La deuxième partie est consacré à l'après, tout au moins pour Dell. Là encore, il analyse les gens autour de lui. Mais c'est surtout ses sentiments et ses réactions qu'il décortique. Dell est un personnage très attachant. Berner aussi, mais on la voit moins, il est moins facile de la suivre. D'autre part, on a longtemps l'impression qu'elle s'en sortira mieux que Dell qui (pourrait-on penser) se fera broyer par la vie: lui qui se cherche, tente de se construire, aspire à faire des études, à avoir une vie paisible, etc. On peut d'ailleurs se demander si l'arrestation de ses parents a été si mauvaise que cela pour lui, et s'il n'aurait pas trouvé quelque plaisir à ne pas aller où le souhaitait sa mère.

Si le récit de Dell m'a intéressée, j'ai moins aimé la fin de la deuxième partie, parce que je n'ai rien trouvé d'attachant à ceux que côtoie notre héros. Il s'attache à les décrire et à analyser leur psychologie, mais je n'ai rien trouvé qui retienne mon attention: que ce soit les particularités de Charley Quarters ou l'histoire d'Arthur.

J'ai aimé la troisième partie qui, à mon avis, devait être écrite.
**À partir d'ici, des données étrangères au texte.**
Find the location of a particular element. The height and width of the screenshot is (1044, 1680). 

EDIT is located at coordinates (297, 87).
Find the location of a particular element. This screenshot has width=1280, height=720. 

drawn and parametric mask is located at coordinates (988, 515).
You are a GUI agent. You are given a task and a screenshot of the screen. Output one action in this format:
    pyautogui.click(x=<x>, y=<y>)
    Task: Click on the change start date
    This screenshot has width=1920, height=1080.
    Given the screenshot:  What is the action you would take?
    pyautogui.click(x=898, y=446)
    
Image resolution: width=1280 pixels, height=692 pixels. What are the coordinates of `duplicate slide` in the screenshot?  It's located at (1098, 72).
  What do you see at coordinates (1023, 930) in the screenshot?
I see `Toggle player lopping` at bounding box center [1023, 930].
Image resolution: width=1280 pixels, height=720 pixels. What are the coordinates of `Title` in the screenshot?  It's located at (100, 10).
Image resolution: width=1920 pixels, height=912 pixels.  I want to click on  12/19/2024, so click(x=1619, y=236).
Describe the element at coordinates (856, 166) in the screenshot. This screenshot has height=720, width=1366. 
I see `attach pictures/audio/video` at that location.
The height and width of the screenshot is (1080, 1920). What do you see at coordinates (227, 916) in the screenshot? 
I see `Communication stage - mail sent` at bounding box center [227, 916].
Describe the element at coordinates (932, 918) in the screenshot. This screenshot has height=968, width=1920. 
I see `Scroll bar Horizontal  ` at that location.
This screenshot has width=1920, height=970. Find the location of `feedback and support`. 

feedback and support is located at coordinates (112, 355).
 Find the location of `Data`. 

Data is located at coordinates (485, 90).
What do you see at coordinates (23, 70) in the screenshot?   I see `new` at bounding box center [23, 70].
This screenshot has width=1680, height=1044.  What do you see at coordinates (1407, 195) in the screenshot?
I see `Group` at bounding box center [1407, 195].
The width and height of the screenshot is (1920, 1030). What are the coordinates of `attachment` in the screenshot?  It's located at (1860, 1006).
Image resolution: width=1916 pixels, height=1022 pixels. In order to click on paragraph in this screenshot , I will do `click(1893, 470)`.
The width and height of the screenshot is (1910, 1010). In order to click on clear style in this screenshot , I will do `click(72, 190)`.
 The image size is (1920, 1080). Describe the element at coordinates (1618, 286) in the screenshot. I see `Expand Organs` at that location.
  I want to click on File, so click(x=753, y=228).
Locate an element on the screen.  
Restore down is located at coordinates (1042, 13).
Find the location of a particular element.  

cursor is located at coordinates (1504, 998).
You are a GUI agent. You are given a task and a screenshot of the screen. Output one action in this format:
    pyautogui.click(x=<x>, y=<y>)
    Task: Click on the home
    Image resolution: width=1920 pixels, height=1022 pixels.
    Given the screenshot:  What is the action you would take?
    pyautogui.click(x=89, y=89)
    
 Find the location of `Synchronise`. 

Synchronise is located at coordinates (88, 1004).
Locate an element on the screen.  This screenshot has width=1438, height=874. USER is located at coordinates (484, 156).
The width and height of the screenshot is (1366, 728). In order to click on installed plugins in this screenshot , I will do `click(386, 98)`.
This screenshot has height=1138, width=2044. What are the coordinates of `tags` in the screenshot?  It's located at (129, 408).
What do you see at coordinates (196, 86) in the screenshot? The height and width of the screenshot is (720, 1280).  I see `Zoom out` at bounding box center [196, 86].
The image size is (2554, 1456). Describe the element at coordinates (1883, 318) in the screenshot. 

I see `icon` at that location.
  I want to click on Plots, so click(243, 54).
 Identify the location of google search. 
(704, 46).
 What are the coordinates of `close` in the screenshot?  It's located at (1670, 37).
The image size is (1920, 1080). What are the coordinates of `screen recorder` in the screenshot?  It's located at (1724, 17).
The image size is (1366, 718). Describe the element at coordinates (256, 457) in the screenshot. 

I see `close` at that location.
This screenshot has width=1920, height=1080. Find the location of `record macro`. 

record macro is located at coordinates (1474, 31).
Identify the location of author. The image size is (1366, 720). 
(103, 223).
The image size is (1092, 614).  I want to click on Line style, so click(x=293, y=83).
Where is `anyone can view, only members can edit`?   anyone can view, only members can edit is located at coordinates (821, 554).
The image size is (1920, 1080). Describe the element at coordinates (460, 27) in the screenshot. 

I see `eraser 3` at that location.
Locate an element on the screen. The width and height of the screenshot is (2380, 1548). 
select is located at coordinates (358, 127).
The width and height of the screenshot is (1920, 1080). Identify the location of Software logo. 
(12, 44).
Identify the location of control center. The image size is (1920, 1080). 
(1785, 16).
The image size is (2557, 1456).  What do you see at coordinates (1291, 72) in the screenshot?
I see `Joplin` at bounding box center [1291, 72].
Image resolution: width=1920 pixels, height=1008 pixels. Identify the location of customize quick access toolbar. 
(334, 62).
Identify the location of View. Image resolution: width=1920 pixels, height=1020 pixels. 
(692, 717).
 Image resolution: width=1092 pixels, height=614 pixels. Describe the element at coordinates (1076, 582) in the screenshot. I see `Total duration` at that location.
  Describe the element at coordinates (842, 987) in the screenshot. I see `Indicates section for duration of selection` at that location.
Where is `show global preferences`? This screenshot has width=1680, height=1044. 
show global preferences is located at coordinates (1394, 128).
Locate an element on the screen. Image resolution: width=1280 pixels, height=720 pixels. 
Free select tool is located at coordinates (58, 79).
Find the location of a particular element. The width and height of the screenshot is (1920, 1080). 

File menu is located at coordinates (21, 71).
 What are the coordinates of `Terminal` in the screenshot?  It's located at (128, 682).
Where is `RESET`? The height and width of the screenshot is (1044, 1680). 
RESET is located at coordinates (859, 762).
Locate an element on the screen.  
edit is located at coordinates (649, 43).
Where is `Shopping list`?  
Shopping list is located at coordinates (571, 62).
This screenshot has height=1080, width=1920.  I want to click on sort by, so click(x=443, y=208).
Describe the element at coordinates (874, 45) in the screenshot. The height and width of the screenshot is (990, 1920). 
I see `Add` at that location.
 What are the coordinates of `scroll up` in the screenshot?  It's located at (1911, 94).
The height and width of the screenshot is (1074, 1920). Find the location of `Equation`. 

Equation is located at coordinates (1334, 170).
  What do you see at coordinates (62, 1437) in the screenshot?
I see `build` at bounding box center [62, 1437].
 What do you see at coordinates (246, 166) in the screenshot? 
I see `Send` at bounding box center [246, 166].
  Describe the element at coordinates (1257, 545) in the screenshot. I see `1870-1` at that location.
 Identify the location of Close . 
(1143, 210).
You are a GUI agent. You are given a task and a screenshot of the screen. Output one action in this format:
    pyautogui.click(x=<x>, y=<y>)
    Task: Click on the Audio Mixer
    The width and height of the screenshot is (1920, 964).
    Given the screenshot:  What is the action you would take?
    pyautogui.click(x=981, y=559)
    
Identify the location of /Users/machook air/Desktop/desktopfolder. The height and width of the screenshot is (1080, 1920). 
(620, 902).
Sans cette partie, le roman m'aurait semblé inachevé.

Je sais que certains lecteurs ont trouvé «Canada» trop lent, trop descriptif. Au départ, je ne souhaitais pas le lire, car en lisant la quatrième de couverture, j'imaginais que le récit de la vie de Dell avant qu'elle bifurque serait très court, et que pratiquement tout le livre raconterait comment il est asservi par Arthur. C'est grâce à un avis (qui n'est pas très positif, mais qui a le mérite d'être clair et de donner un bon aperçu du roman) que j'ai compris que mon idée était erronée, et que j'ai eu envie de lire ce livre.

La version audio que j'ai entendue a été enregistrée par Thibault de Montalembert. Ce livre m'a été offert par les éditions Audiolib.
C'est toujours un plaisir pour moi de retrouver la voix à la fois grave et douce de ce comédien, ainsi que son jeu toujours juste et exempt de cabotinage. Bien sûr, il prononce certains mots anglophones avec un accent (ce que je n'aime pas), mais je lui pardonne, car son interprétation est toujours juste, agréable, et naturelle.